These themes appear again and again in our studies of the biological underpinnings for cognitive and behavioral changes in teenagers.

Theme 1: Childhood Peaks Followed by Adolescent Declines in Cells, Connections and Receptors

The brain’s 100 billion neurons and quadrillion synapses create a multitude of potential connection patterns. As teens interact with the unique challenges of their environment, these connections form and re-form, giving rise to specific behaviors—with positive or negative outcomes. This plasticity is the essence of adolescent neurobiology and underlies both the enormous learning potential and the vulnerability of the teen years.

Neuroimaging reveals that gray matter volumes—which reflect the size and number of branches of brain cells—increase during childhood, peak at different times depending on the location in the brain, decline through adolescence, level off during adulthood and then decline somewhat further in senescence. This pattern of childhood peaks followed by adolescent declines occurs not only in gray matter volumes but also in the number of synapses and the densities of neurotransmitter receptors.3 This one-two punch—overproduction followed by competitive elimination—drives complexity not only in brain development but also across myriad natural systems.

Theme 2: Increased Connectivity

Many cognitive advances during adolescence stem from faster communication in brain circuitry and increased integration of brain activity. To use a language metaphor, brain maturation is not so much a matter of adding new letters as it is one of combining existing letters into words, words into sentences and sentences into paragraphs.

“Connectivity” characterizes several neuroscience concepts. In anatomic studies connectivity can mean a physical link between areas of the brain that share common developmental trajectories. In studies of brain function, connectivity describes the relationship between different parts of the brain that activate together during a task. In genetic studies it refers to different regions that are influenced by the same genetic or environmental factors. All of these types of connectivity increase during adolescence.

In structural magnetic resonance imaging studies of brain anatomy, connectivity, as indicated by the volume of white matter—bundles of nerve cells’ axons, which link various regions or areas of the brain—increases throughout childhood and adolescence and continues to grow until women reach their 40s and men their 30s.

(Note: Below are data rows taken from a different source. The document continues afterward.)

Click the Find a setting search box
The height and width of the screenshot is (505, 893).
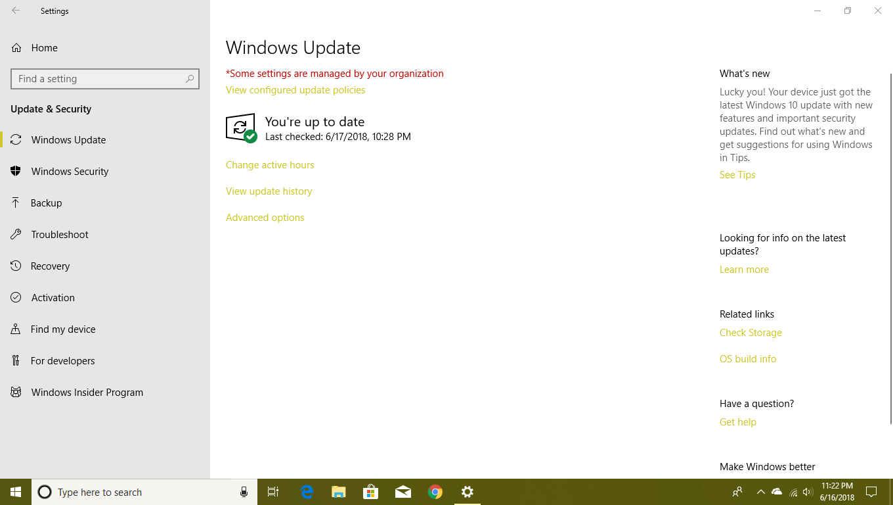(x=105, y=78)
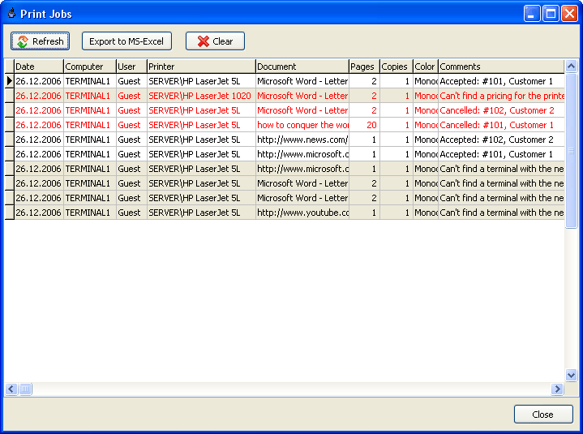Click the Printer column header

[200, 67]
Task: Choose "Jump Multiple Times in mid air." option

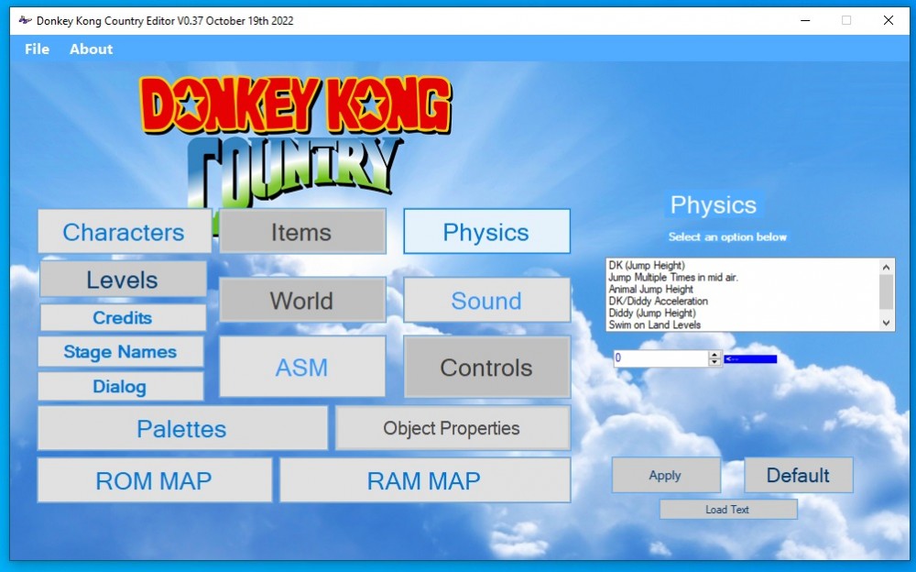Action: coord(673,278)
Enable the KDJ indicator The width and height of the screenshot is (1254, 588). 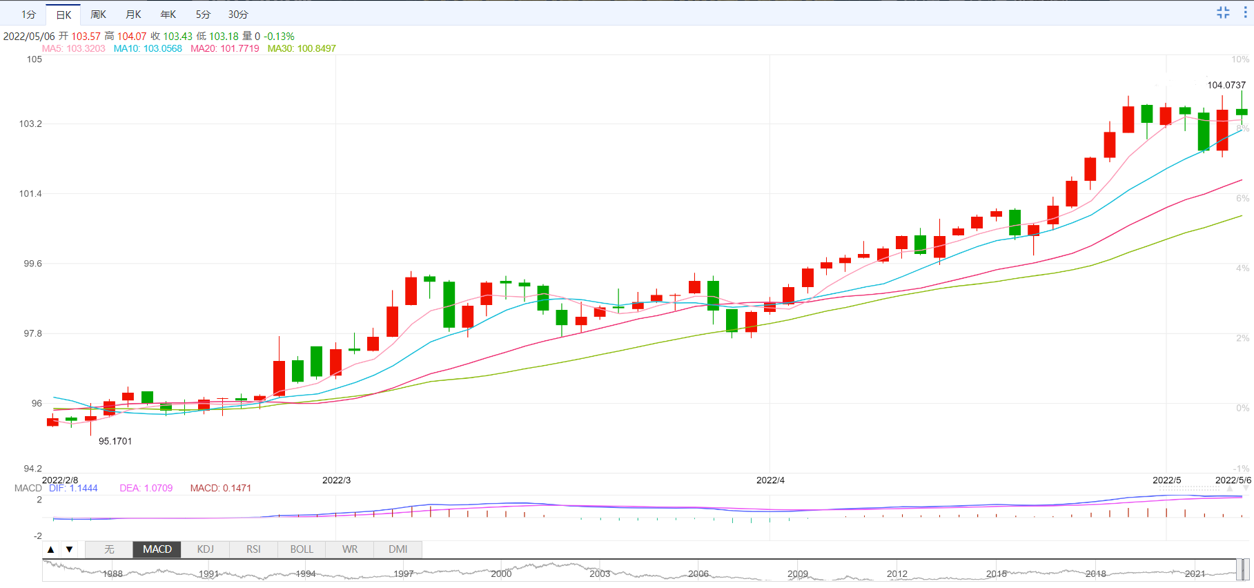click(x=205, y=549)
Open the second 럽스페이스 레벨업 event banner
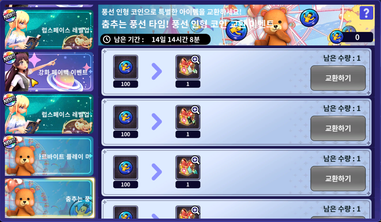This screenshot has height=222, width=381. tap(49, 114)
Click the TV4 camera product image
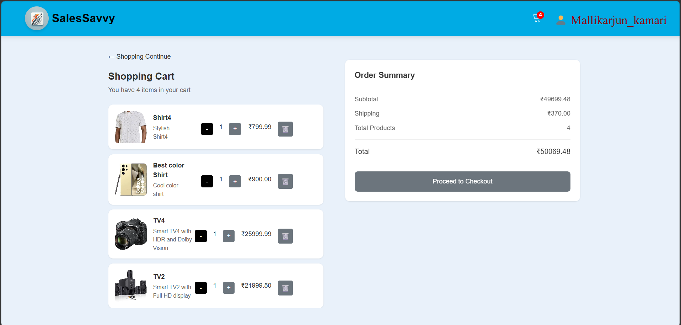This screenshot has width=681, height=325. pos(131,234)
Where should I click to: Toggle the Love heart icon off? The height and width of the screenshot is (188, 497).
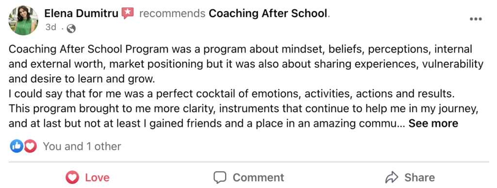(72, 177)
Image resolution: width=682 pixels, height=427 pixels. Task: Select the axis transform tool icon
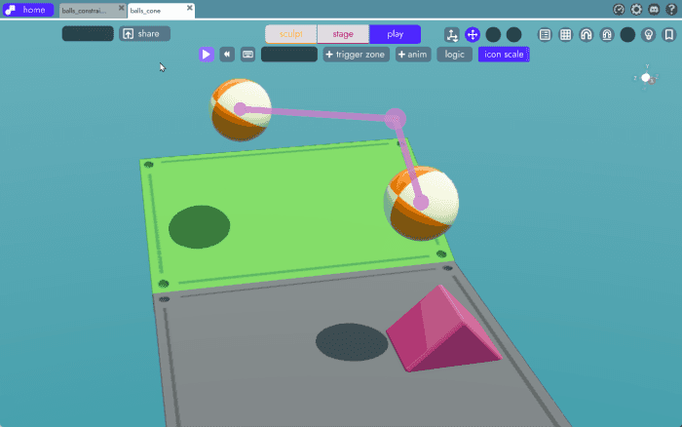(x=452, y=34)
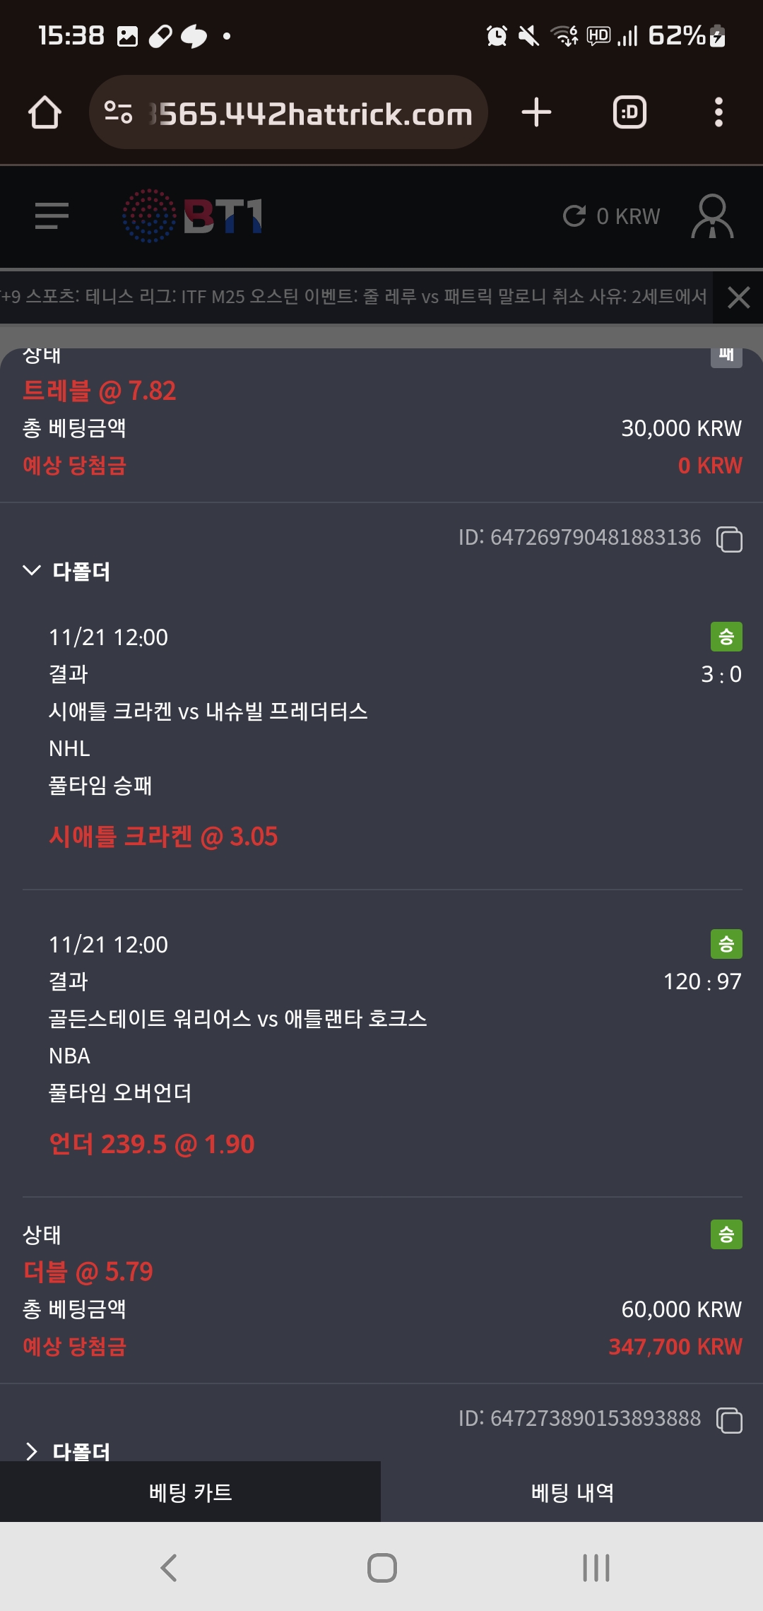This screenshot has height=1611, width=763.
Task: Refresh the 0 KRW balance
Action: (x=574, y=216)
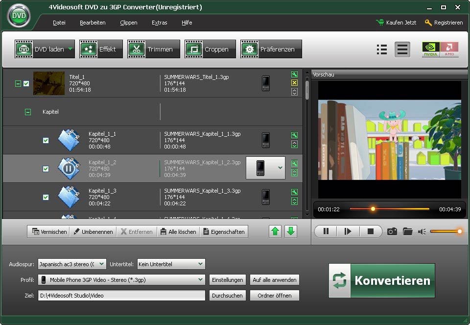Mute the preview volume speaker icon
Image resolution: width=470 pixels, height=325 pixels.
point(422,231)
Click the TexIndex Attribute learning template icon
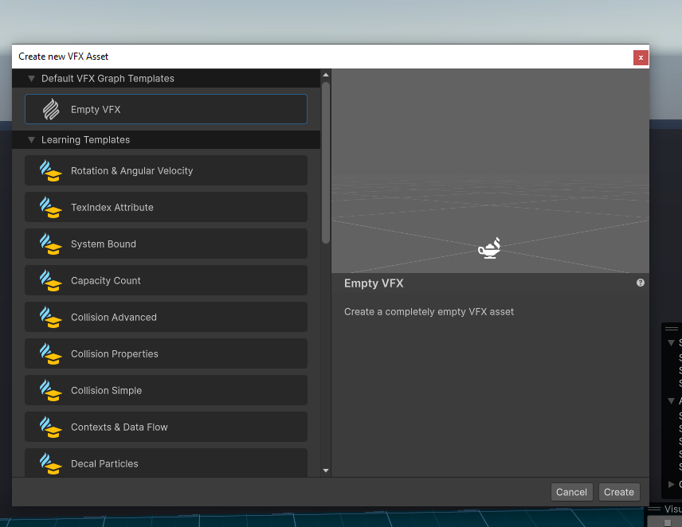 point(50,207)
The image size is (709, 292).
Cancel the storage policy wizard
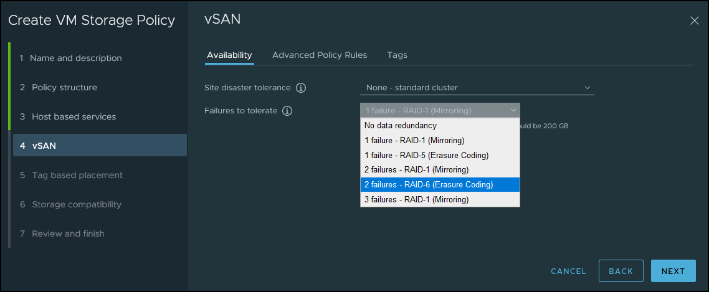(x=568, y=271)
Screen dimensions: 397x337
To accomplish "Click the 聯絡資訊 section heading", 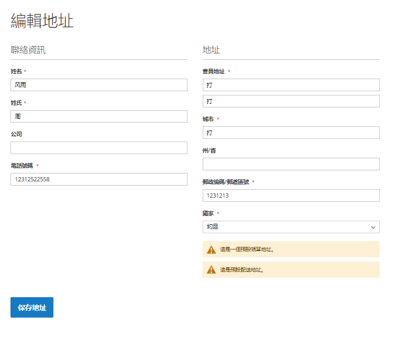I will point(28,50).
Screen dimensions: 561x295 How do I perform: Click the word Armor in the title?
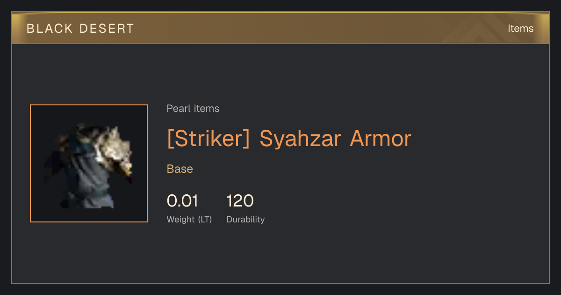point(381,139)
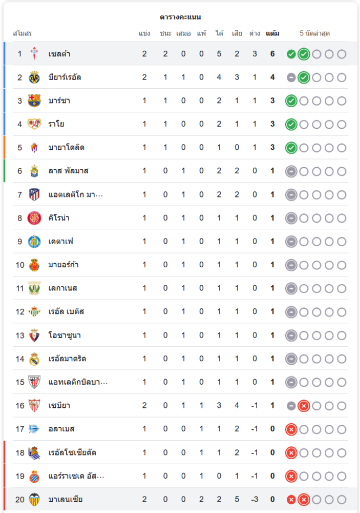Click the แต้ม points column header
Image resolution: width=360 pixels, height=513 pixels.
click(x=272, y=33)
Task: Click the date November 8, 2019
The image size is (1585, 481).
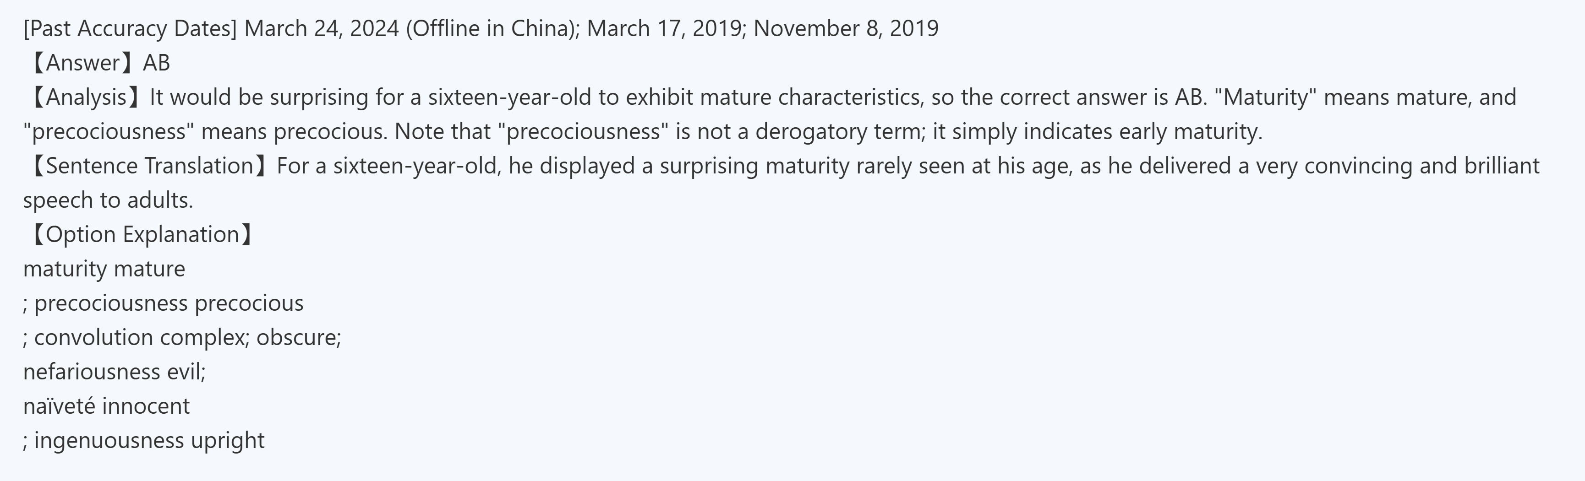Action: tap(846, 29)
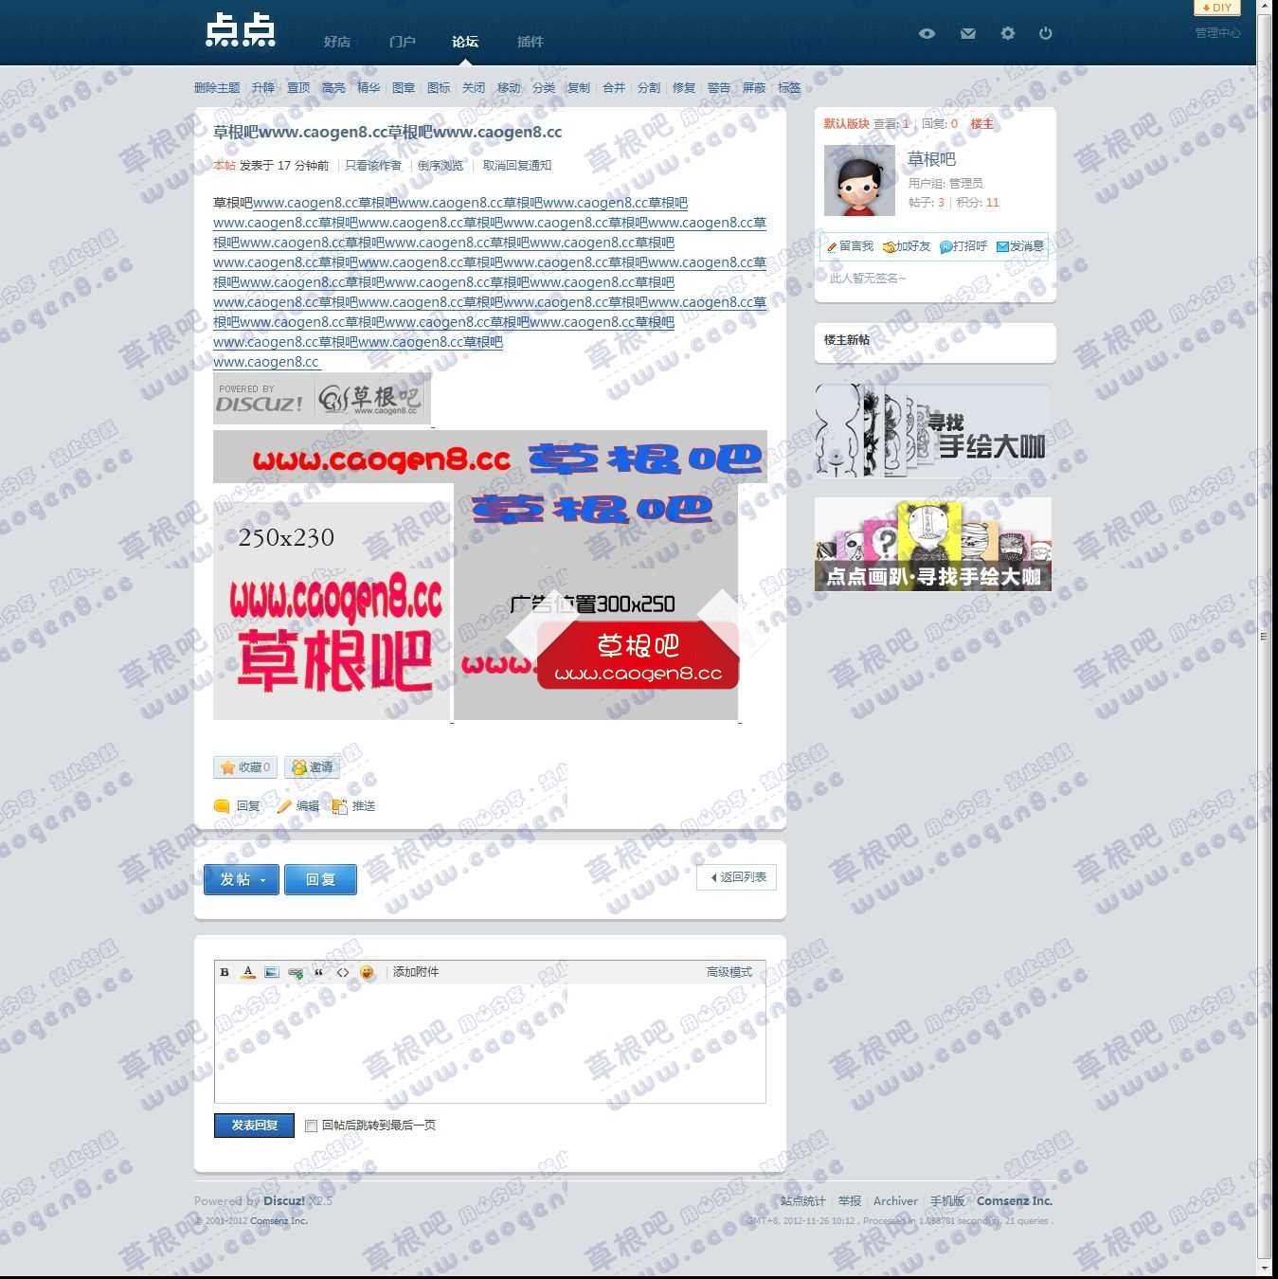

The foundation of this increase in wiring is myelination, the formation of a fatty sheath of electrical insulation around axons, which speeds conduction of nerve impulses. The increase is not subtle—myelinated axons transmit impulses up to 100 times faster than unmyelinated axons. Myelination also accelerates the brain’s information processing via a decrease in the recovery time between firings. That allows up to a 30-fold increase in the frequency with which a given neuron can transmit information. This combination—the increase in speed and the decrease in recovery time—is roughly equivalent to a 3,000-fold increase in computer bandwidth.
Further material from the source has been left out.